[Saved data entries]
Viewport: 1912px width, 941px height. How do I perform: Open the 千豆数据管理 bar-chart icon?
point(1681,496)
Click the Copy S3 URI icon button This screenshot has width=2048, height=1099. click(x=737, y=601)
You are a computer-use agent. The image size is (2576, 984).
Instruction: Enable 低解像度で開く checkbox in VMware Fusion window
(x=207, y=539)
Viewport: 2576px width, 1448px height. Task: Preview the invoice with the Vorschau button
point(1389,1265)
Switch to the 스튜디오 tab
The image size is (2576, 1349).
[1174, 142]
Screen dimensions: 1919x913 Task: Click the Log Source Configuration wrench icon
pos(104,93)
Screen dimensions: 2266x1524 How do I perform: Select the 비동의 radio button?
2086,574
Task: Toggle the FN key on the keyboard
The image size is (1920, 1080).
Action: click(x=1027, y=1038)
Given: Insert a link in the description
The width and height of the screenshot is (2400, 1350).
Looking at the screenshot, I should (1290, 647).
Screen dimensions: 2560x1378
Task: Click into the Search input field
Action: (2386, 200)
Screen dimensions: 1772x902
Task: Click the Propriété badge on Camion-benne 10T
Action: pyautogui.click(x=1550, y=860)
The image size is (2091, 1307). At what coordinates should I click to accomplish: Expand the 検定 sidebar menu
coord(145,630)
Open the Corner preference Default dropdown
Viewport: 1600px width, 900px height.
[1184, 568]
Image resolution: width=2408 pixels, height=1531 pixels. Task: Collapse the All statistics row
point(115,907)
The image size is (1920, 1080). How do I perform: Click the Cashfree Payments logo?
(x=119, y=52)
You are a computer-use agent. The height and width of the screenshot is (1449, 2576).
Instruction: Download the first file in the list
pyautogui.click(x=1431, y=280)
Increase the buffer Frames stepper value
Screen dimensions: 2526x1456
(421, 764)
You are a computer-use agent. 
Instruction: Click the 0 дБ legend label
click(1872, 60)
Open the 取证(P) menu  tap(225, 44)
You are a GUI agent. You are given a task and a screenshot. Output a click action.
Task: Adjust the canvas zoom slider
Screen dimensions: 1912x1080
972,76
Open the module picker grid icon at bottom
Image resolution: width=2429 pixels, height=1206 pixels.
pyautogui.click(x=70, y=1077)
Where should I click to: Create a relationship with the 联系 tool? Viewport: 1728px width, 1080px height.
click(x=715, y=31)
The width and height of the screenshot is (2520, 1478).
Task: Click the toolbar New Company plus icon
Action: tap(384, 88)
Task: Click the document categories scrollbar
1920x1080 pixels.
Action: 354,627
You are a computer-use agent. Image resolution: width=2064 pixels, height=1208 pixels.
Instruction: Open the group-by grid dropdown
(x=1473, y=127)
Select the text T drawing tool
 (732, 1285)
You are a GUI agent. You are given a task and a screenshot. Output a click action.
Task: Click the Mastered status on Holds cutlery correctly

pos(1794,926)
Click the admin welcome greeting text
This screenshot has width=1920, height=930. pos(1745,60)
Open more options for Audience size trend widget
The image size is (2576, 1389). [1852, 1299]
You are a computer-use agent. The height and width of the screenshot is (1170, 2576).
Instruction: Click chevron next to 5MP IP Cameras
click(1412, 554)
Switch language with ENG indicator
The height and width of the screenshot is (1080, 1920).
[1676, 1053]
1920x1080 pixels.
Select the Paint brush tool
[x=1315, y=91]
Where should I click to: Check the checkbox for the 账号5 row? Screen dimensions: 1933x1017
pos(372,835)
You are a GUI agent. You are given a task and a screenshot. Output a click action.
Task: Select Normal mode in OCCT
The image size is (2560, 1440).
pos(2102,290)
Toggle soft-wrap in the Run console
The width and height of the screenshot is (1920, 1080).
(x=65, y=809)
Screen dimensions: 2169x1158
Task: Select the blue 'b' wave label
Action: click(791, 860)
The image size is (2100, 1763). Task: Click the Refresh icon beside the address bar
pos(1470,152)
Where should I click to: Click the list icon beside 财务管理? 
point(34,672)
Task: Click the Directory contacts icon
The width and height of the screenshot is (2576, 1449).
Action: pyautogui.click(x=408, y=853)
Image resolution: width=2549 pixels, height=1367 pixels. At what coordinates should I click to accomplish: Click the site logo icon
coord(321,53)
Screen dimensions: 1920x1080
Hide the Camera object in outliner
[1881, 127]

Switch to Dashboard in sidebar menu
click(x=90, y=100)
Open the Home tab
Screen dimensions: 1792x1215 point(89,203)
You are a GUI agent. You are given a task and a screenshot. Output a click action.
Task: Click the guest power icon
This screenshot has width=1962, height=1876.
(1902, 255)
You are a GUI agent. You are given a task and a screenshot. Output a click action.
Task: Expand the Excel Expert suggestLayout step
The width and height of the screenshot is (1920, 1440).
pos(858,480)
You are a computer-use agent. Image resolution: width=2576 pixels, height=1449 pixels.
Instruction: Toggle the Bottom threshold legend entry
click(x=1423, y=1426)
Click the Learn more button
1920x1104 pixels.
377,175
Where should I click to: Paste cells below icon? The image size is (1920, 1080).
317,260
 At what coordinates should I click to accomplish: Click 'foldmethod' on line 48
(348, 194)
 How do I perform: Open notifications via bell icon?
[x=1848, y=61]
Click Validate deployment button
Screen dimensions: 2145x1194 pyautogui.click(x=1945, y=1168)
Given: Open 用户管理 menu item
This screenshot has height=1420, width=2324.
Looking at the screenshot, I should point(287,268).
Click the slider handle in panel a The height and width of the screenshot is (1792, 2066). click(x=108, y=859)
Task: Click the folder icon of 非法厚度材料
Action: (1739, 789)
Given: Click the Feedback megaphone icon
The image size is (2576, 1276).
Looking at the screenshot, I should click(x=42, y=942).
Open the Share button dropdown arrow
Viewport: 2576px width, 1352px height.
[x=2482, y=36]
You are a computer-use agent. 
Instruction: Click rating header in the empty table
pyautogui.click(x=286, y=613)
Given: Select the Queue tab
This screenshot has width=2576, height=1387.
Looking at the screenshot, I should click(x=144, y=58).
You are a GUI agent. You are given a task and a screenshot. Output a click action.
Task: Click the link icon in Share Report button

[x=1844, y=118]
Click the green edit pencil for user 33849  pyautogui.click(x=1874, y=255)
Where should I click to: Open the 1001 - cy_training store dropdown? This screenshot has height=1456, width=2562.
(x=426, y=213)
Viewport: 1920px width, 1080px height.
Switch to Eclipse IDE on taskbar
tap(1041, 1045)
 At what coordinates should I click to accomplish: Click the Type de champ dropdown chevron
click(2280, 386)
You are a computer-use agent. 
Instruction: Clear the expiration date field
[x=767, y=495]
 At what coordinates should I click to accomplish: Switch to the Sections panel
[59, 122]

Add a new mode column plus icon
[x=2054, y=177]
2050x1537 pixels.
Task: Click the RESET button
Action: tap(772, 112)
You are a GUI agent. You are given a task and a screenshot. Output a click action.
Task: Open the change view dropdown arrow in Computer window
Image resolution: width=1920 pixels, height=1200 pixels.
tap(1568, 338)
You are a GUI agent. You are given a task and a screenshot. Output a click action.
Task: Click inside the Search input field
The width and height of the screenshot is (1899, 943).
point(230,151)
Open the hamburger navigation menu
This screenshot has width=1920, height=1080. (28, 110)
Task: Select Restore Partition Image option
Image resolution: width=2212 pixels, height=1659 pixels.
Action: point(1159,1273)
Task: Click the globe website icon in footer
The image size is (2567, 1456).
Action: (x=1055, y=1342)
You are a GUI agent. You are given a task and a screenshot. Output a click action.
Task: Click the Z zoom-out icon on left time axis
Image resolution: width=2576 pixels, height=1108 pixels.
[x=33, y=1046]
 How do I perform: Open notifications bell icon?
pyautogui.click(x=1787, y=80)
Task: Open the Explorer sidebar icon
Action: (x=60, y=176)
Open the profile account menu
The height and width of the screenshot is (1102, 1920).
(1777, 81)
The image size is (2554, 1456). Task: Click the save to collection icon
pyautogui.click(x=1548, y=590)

→ TASK ITEM: Among the records above, a stretch begins at the line containing "At what coordinates should I click to accomplish: Click the Type" and ends at the line containing "Task: Click inside the Search input field". Restate that stretch word for word, and nothing else.

→ SOLVED PROBLEM:
 At what coordinates should I click to accomplish: Click the Type de champ dropdown chevron
click(2280, 386)
You are a computer-use agent. 
Instruction: Clear the expiration date field
[x=767, y=495]
 At what coordinates should I click to accomplish: Switch to the Sections panel
[59, 122]

Add a new mode column plus icon
[x=2054, y=177]
2050x1537 pixels.
Task: Click the RESET button
Action: tap(772, 112)
You are a GUI agent. You are given a task and a screenshot. Output a click action.
Task: Open the change view dropdown arrow in Computer window
Image resolution: width=1920 pixels, height=1200 pixels.
tap(1568, 338)
You are a GUI agent. You are given a task and a screenshot. Output a click action.
Task: Click inside the Search input field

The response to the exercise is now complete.